Es stellt eine ganz eigene Herausforderung dar, eine noch lebende Person in einem so umfassenden Buch zu porträtieren: Meist weiß Erika Wimmer die Balance zu halten zwischen kritischem Abstand und der Faszination für die Frau, die ihr bei den Interviews gegenüber gesessen hat. Auf gut 180 Seiten erfährt der Leser, welchen Weg Krista Hausers Leben, vor allem aber ihre Karriere genommen hat, mit welchen Widerständen sie zu kämpfen hatte und welche Anerkennung sie für ihr Wirken erhielt.

Es gelingt Erika Wimmer, Krista Hauser als eine Journalistin mit Ecken und Kanten zu zeichnen, als eine Frau, die Karriere machte, bevor von Gender oder Frauenquote die Rede war.
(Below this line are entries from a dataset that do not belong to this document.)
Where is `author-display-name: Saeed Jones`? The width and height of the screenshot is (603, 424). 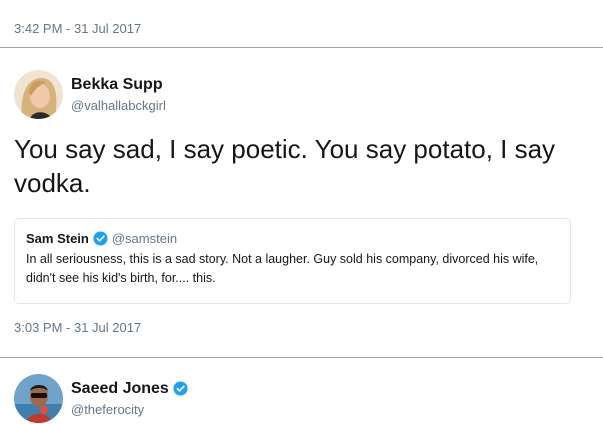 author-display-name: Saeed Jones is located at coordinates (120, 389).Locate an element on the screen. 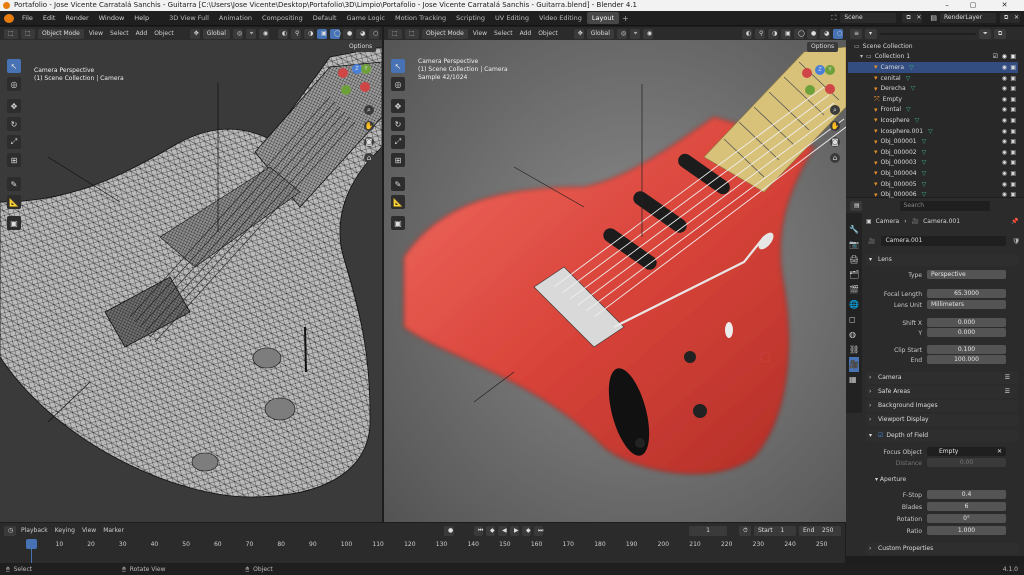 Image resolution: width=1024 pixels, height=575 pixels. ratio-field: 1.000 is located at coordinates (966, 530).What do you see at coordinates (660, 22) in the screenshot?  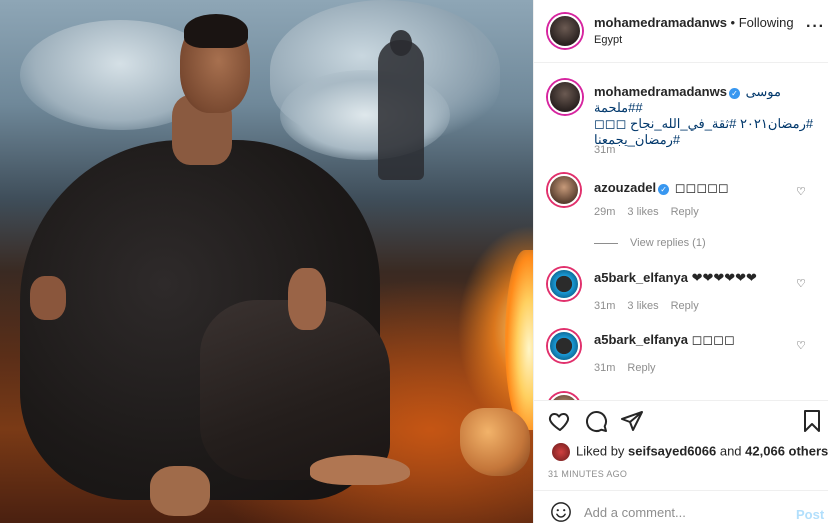 I see `author-username: mohamedramadanws` at bounding box center [660, 22].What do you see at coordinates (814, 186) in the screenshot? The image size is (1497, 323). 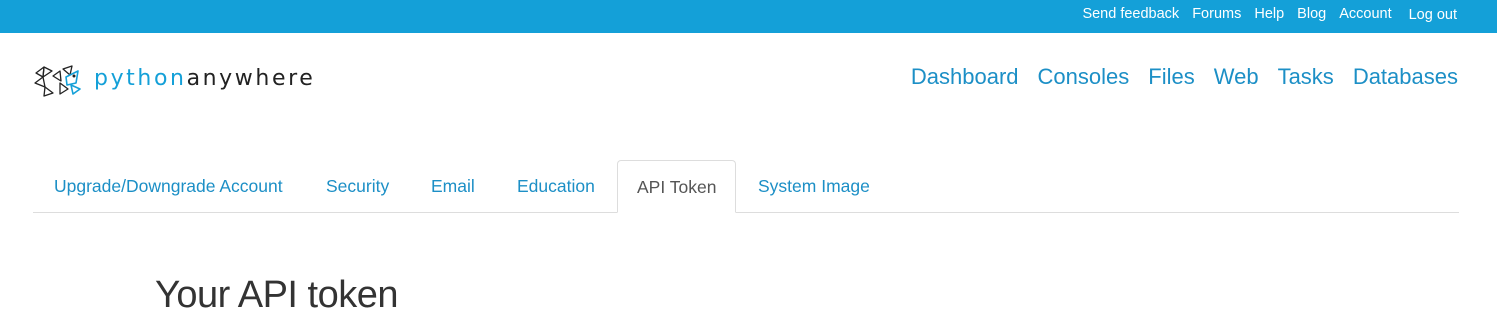 I see `tab-system-image: System Image` at bounding box center [814, 186].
Mit Liebe zum Detail zeichnet sie einen Lebensweg, der von viel Arbeit erzählt, von manchen Kämpfen, aber auch von viel Mut zu einer eigenen Meinung. Dabei breitet sie Hausers umfassendes Schaffen vor dem Leser aus. Wimmers Sprache bleibt dabei flüssig und lesbar, auch in jenen Passagen, in denen mit Zitaten und Quellenverweisen die Thesen zu Krista Hausers Werk begründet werden. Ein wenig mehr Modularisierung würde sich der verwöhnte Leser wünschen – Titel in Fettdruck, Zwischenüberschriften, vielleicht sogar Randnotizen. Aber die vielen Bilder aus Krista Hausers Privatarchiv helfen über die langen Textpassagen.

Krista Hauser. Ein Porträt stellt einen spannenden Forschungsbeitrag der Angewandten Literaturwissenschaft vor, und zeigt den Journalismus als germanistisches Arbeitsfeld in seinen Wirkungsmöglichkeiten.